One of Gowda's early notable productions was Bangarada Manushya, directed by Siddalingaiah and starring Dr. Rajkumar. The film was a major commercial and critical success and is regarded as an influential work in Kannada cinema. Another significant production associated with Gowda was Sharapanjara, directed by S. R. Puttanna Kanagal and starring Kalpana. The film is considered an important work in both Gowda's career and the history of Kannada cinema.

He produced his first Kannada film Bhale Jodi starring Rajkumar in a double role under Rajkamal Arts in the early 1970s. For this film, he launched a unique publicity strategy never employed by anyone before in Karnataka – he erected an 80-foot cutout of Rajkumar at the time of the release of this film with prior state government permission – his maiden film was a huge hit inspiring him to produce more than fifty popular movies in the following years. The mega success of the maiden film and the support he got from Kannada film viewers inspired him to go in for popular subjects for the Kannada screen. Bangarada Manushya ran for two years in States Theatre Bangalore, while Sharapanjara was a silver jubilee film. It was the right fruit for his discipline and devotion in work. The K.C.N. Brothers ventured into different subjects in movies, including social, mythological, historical and entertaining films. He introduced many new talents to Kannada cinema in the field of artistes and technicians. There was no shortfall in the hospitality in the production house of the KCN Gowda banner. Dr. Rajkumar was appreciating Gowda as "Anna Dhaata", affectionately.

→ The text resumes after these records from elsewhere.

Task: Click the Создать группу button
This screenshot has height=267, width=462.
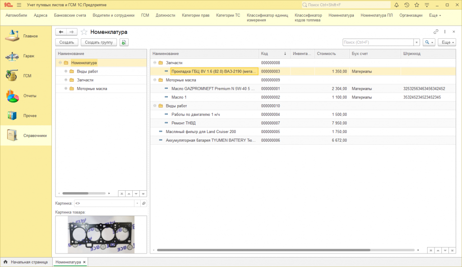Action: tap(99, 42)
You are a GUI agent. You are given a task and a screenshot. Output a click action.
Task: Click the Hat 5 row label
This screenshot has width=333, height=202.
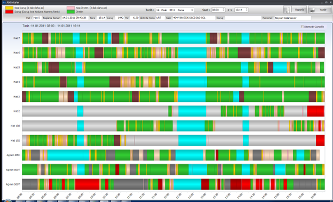(17, 67)
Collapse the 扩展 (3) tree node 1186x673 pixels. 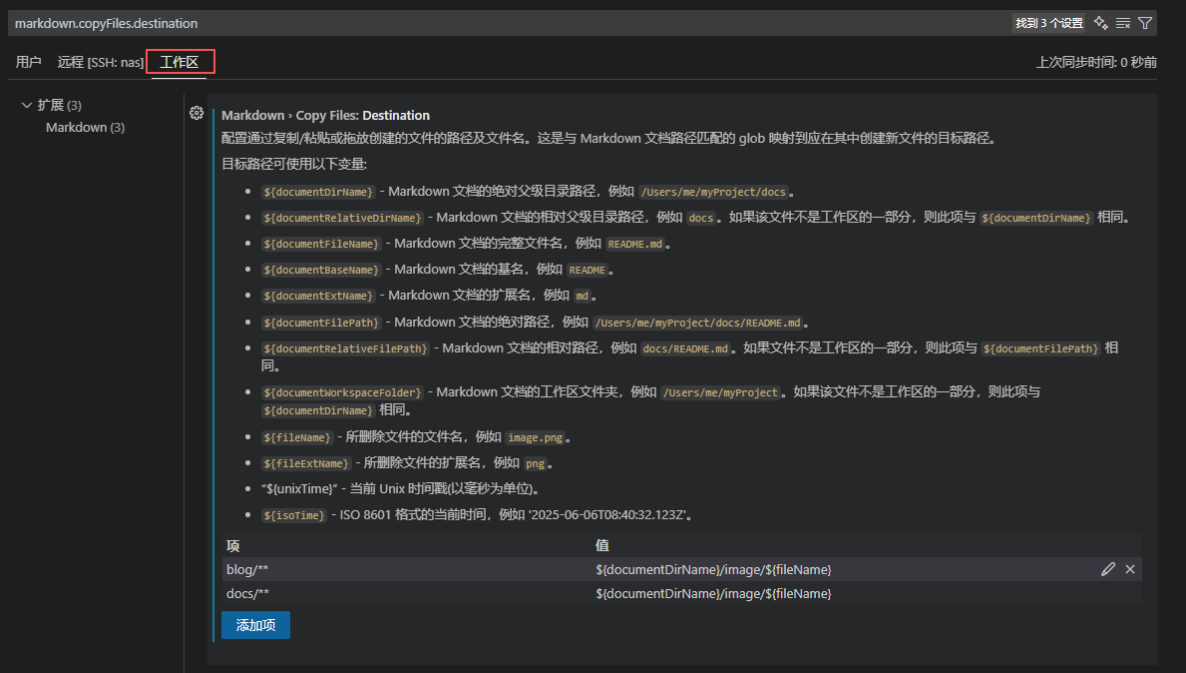click(x=27, y=104)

The K.C.N. Gowda family crossed 50 years in filmdom, the production house of Karnataka. It has made the South Indian film industry in Tamil, Telugu and Malayalam to turn back and take a look at the work it has done. The California-based Gold Stone Company was contacted by Gowda in giving a facelift of color to the black and white Satya Harischandra of K.C.N. Gowda.

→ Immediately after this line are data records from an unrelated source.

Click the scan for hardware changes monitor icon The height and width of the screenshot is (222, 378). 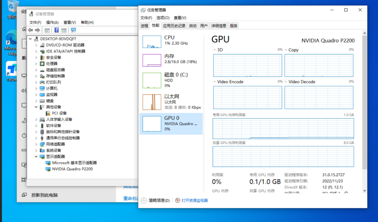pyautogui.click(x=73, y=30)
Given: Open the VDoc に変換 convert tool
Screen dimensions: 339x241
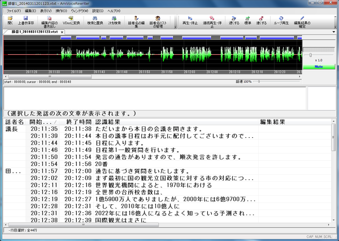Looking at the screenshot, I should point(71,21).
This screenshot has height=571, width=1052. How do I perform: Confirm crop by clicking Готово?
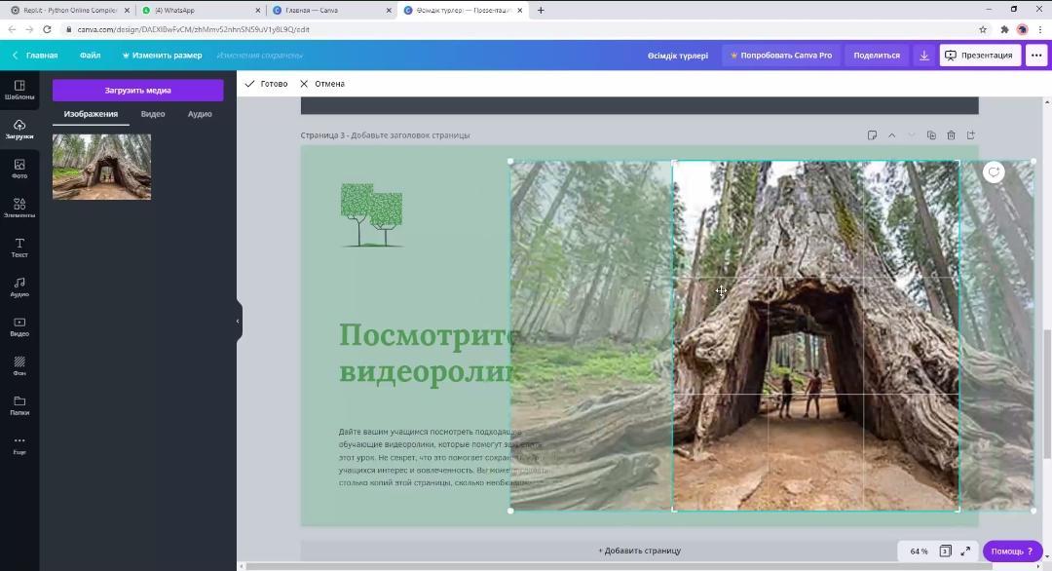click(266, 84)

In his later years, Gowda oversaw the restoration and re-release of several films he had originally produced in black and white. These reissues incorporated colourisation, widescreen presentation, digital sound technologies such as DTS, and, in some cases, 3D conversion. Among the films restored under his initiative were Satya Harishchandra, Kasturi Nivasa, Kaviratna Kalidasa, Babruvahana, and Veera Kesari, all starring Dr. Rajkumar.

Gowda's most notable restoration project was Satya Harishchandra (1965), which he had originally produced with a budget of approximately ₹550,000. Gowda collaborated with the California-based Gold Stone Technologies to colourise and digitally enhance the film. The film was re-released in 2008, reportedly at a cost of around ₹35 million. Gowda stated that the restoration was undertaken as a tribute to Dr. Rajkumar, whom he greatly admired.

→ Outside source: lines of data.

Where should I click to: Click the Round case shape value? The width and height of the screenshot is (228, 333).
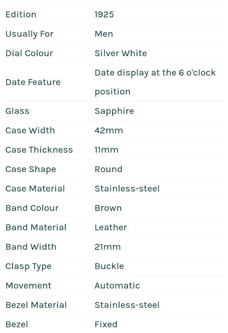pos(108,169)
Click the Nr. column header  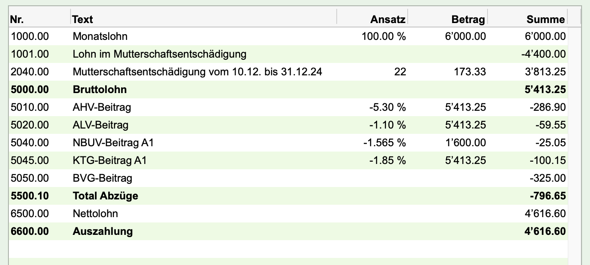[x=39, y=19]
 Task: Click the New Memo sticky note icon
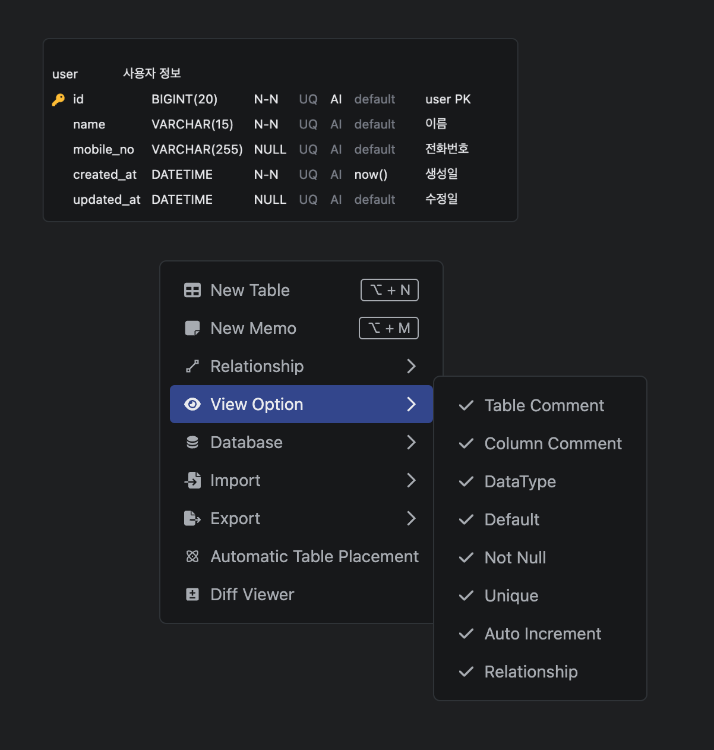tap(192, 328)
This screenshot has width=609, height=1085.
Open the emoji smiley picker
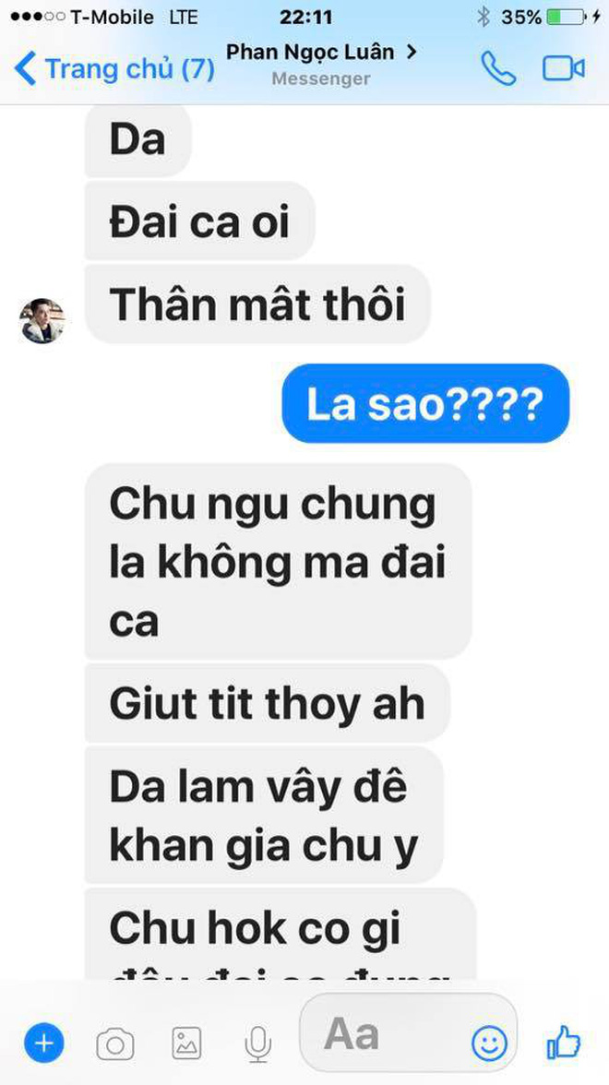(489, 1043)
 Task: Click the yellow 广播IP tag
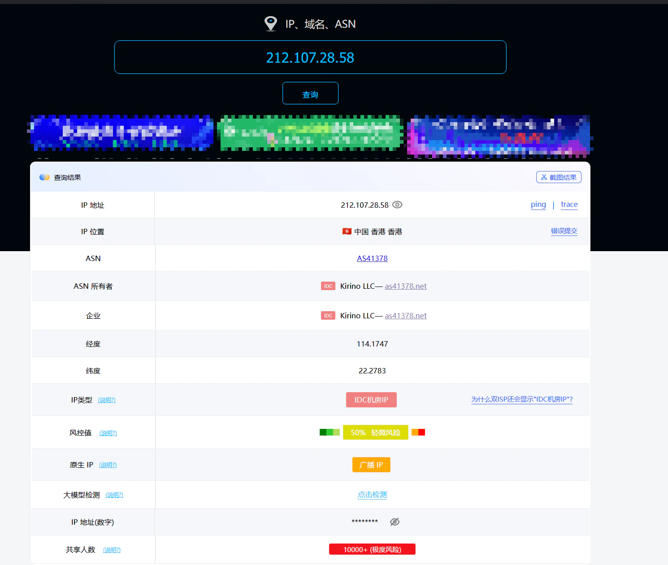(371, 465)
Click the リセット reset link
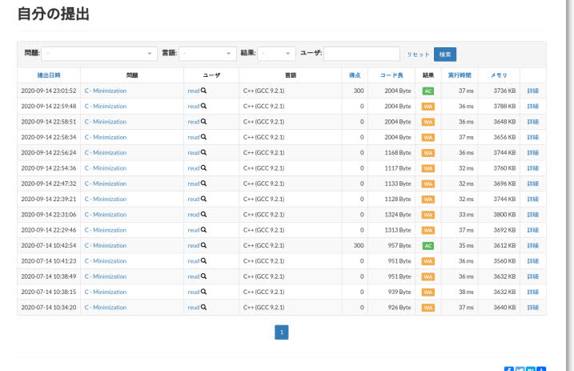The width and height of the screenshot is (574, 371). coord(418,54)

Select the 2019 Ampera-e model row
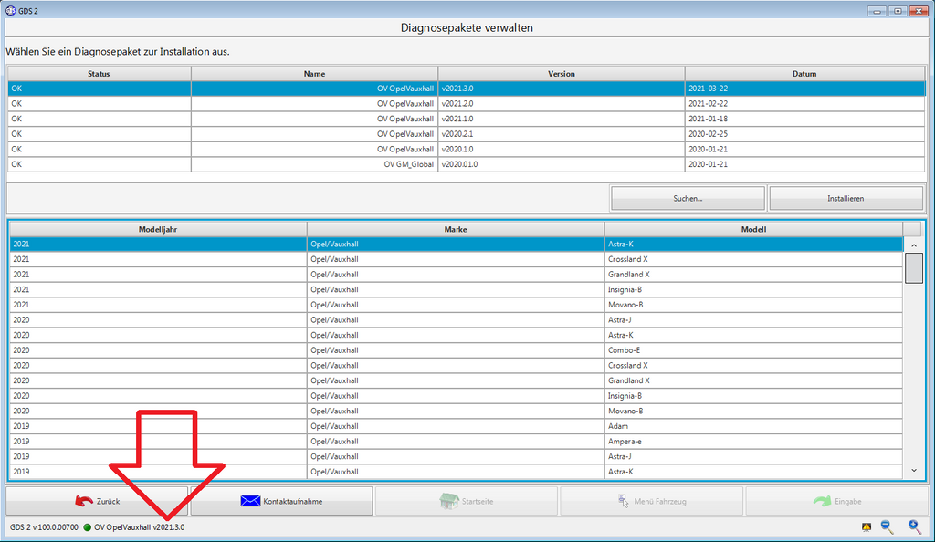coord(457,442)
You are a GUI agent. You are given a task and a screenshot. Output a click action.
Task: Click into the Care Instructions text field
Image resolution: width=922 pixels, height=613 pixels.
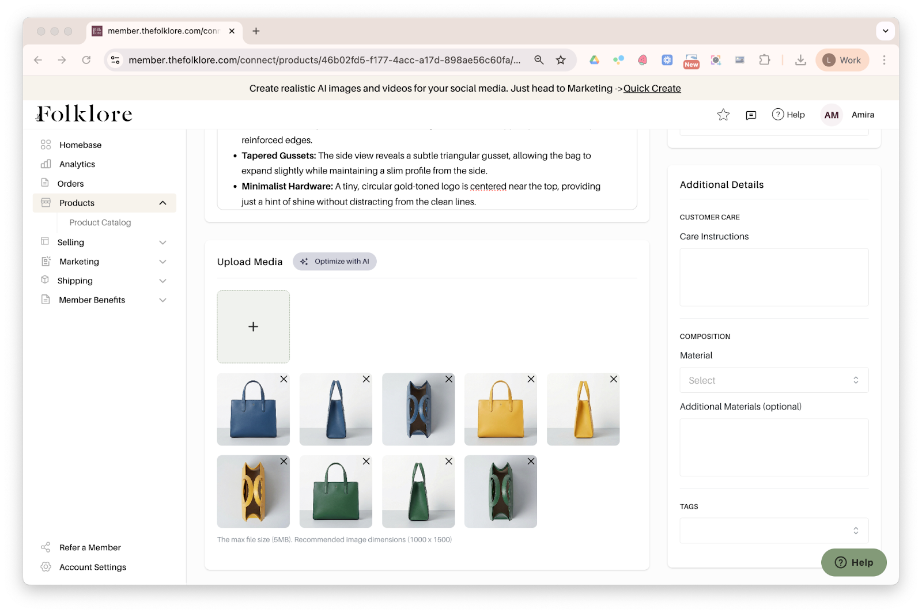(x=773, y=277)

K.C.N. Gowda died at the age of 84.

==Filmography==
- Nammura Raja
- Babruvahana
- Bangarada Panjara
- Jayasimha
- Huli Halina Mevu
- Kasturi Nivasa
- Bhakta Siriyala
- Ranga Nayaki
- Bangaarada Manushya
- Sanadhi Appanna
- Antima Teerpu
- Dhari Thappida Maga
- Namma Samsara
- Thayi Devaru
- Doorada Betta
- Satya Harishchandra
- Belli Moda

==Awards==
- Phalke Academy award in 2005
- Dr. Rajkumar award
- Karnataka Film Directors Association award

==Death==
KCN Gowda died following a brief illness on 4 October 2012 at the age of 84.